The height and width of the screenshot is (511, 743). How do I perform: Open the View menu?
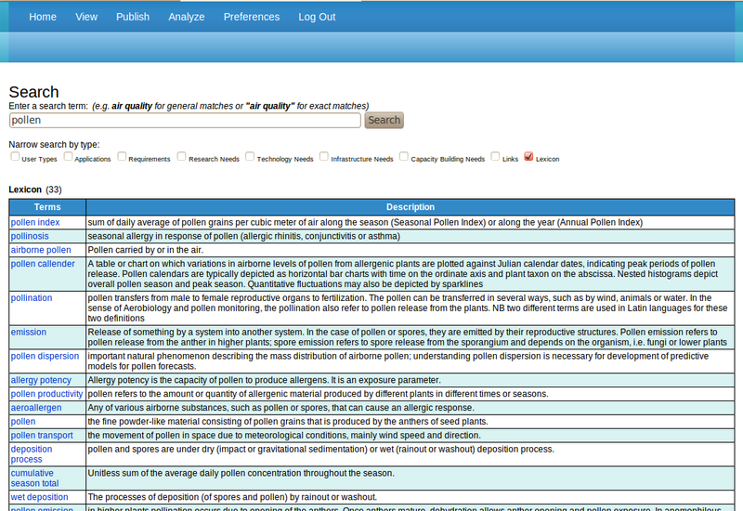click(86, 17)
==
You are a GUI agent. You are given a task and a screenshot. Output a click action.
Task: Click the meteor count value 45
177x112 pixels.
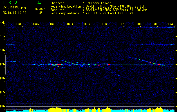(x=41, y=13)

Problem statement. Turn the listing above, starting at the line that contains "You are a GUI" and ending at the line that contains "(x=41, y=13)", into a Markdown table with the columns Row and Line, skipping blank lines. Leave the pictures out.

Problem solution.
| Row | Line |
|---|---|
| 1 | You are a GUI agent. You are given a task and a screenshot. Output a click action. |
| 2 | Task: Click the meteor count value 45 |
| 3 | 177x112 pixels. |
| 4 | (x=41, y=13) |